• [Description of the task]
The answer must be an exact copy of the lines from the one containing "Image resolution: width=703" through the end of the records, with the pictures left out.

• [Input for this task]
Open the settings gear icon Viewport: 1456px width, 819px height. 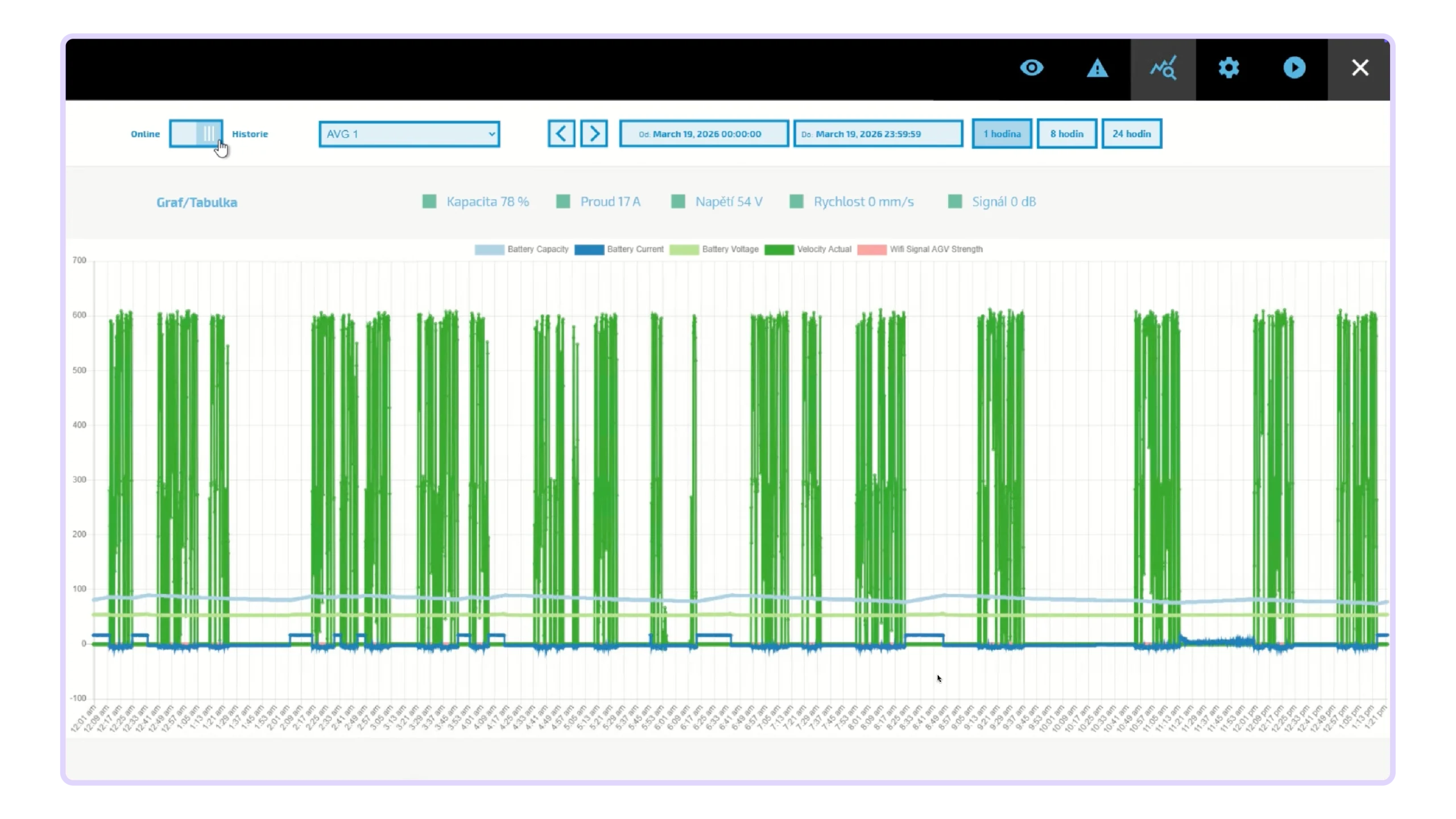pyautogui.click(x=1228, y=68)
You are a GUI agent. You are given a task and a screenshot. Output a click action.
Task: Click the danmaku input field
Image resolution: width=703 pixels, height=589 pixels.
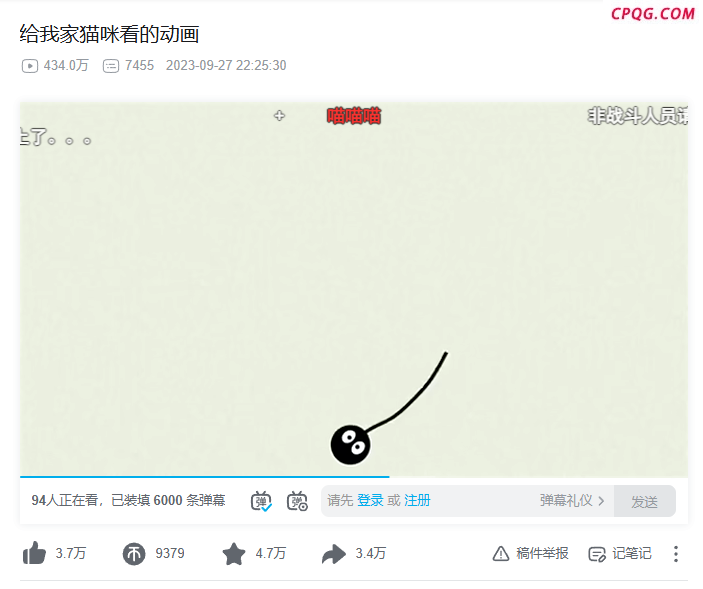click(x=468, y=501)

• [The answer]
Image resolution: width=703 pixels, height=589 pixels.
click(x=468, y=501)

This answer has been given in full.